Drei Wochen nach der Havarie des Öltankers "Erika" vor der bretonischen Atlantikküste wächst die Wut über die Umweltkatastrophe. Die Ölpest sei zum Symbol für die Gefahren des "entfesselten Kapitalismus" geworden, sagte der französische Premierminister Lionel Jospin.

Drei Wochen nach der Havarie des Öltankers "Erika" vor der bretonischen Atlantikküste wächst die Wut über die Umweltkatastrophe.

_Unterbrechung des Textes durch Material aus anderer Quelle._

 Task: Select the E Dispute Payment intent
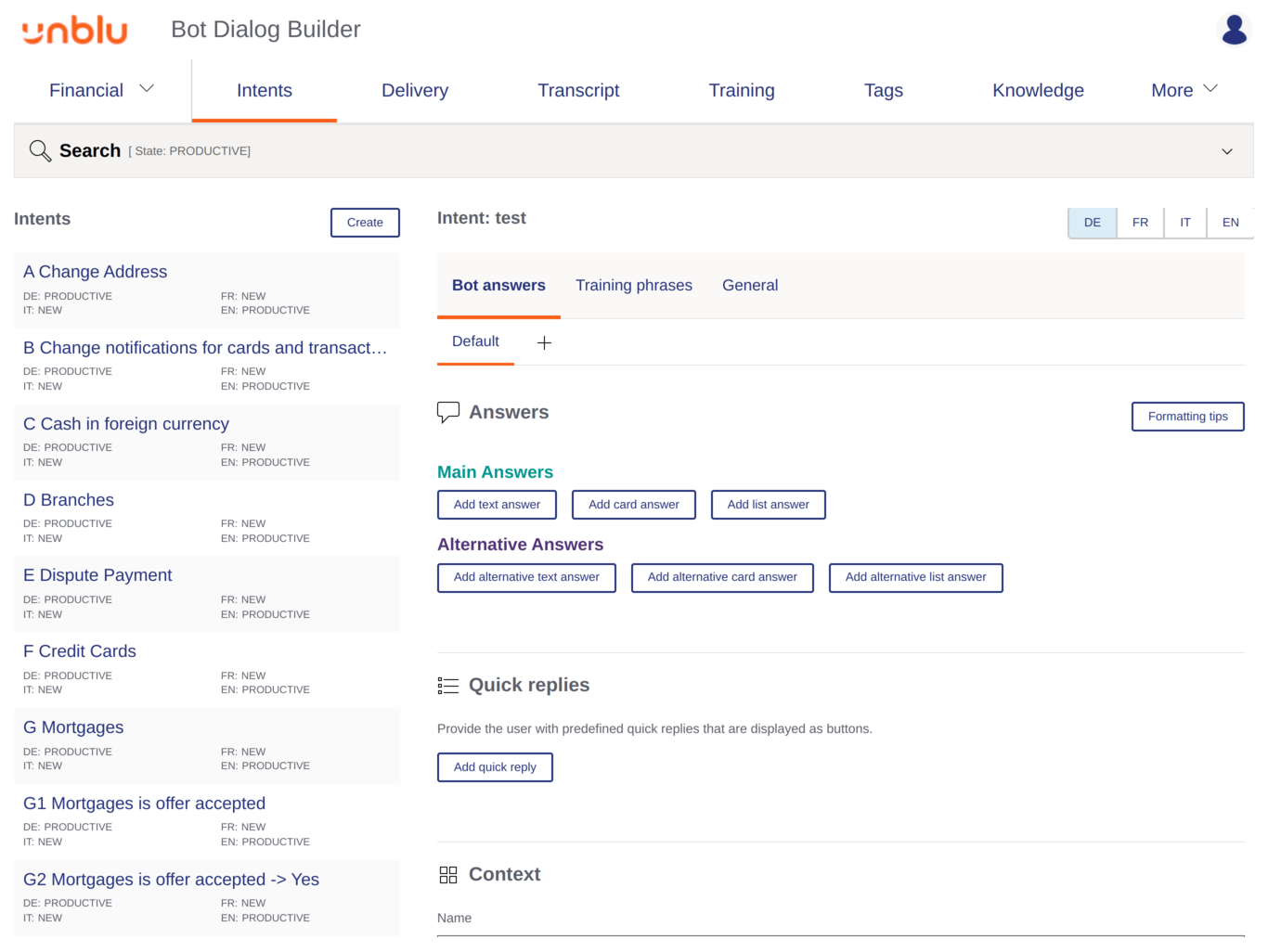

Die Ölpest sei zum Symbol für die Gefahren des "entfesselten Kapitalismus" geworden, sagte der französische Premierminister Lionel Jospin. "Angesichts des oft exzessiven Appetits des Marktes müssen wir die Rechte der Person, die Qualität der Umwelt und unsere natürlichen Ressourcen verteidigen", betonte Jospin. Die "Erika" war ein veralteter Öltanker, der nicht mehr den Sicherheitsstandards entsprach und unter maltesischer Billigflagge fuhr.

Wütende Reaktionen kamen auch von der Ile de Ré, die am Sonntag erstmals von der Ölpest heimgesucht worden war. Die Schriftstellerin Madeleine Chapsal rief zur Rettung der naturbelassenen "weißen Insel" vor der Hafenstadt La Rochelle in Westfrankreich auf. Sie hofft auf Unterstützung prominenter Inselgäste wie Premier Jospin, Ex-Justizminister Jacques Toubon oder des Schriftstellers Philippe Sollers. Die Ile de Ré hat sich in den letzten Jahren zum "Saint Tropez der Atlantikküste" entwickelt - entsprechend lautstark ist nun die Empörung über die Ölpest.

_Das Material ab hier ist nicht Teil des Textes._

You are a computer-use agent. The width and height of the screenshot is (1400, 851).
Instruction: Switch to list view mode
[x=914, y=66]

Während Stars und Sternchen noch über mögliche Hilfsmaßnahmen nachdenken, haben Sozialhilfeempfänger und arbeitslose Jugendliche bereits mit dem Säubern der Strände begonnen. Gestern reisten 50 Jugendliche aus der Pariser Vorstadt an die Atlantikküste, um sich an den Reinigungsarbeiten zu beteiligen. Zu der Aktion hatte die Bürgerrechtsinitiative "SOS Racisme" aufgerufen, finanziert wird sie vom Regionalrat der Ile-de-France. Bereits am Sonntag hatten sich auf der Ile de Ré 250 Freiwillige zum "Strandputzen" gemeldet, darunter viele Kinder.

Aufruf zum Boykott

Die Wut der Helfer gilt vor allem dem französisch-belgischen Ölkonzern TotalFina-Elf, der die "Erika" gechartert hatte. Mehrere Umweltorganisationen haben zum Boykott der Total- und Elf-Tankstellen aufgerufen. Unmut wurde auch über unzureichende Koordinierung der Behörden laut. "Wir hatten zwei Wochen, um uns vorzubereiten, und stehen heute mit leeren Händen da", klagt eine Naturschützerin auf der Ile de Ré. Die Verantwortlichen hatten sich zunächst vor allem um die Beseitung der Schäden gekümmert, die der verheerende Jahrhundert-Sturm der vergangenen Woche verursacht hatte.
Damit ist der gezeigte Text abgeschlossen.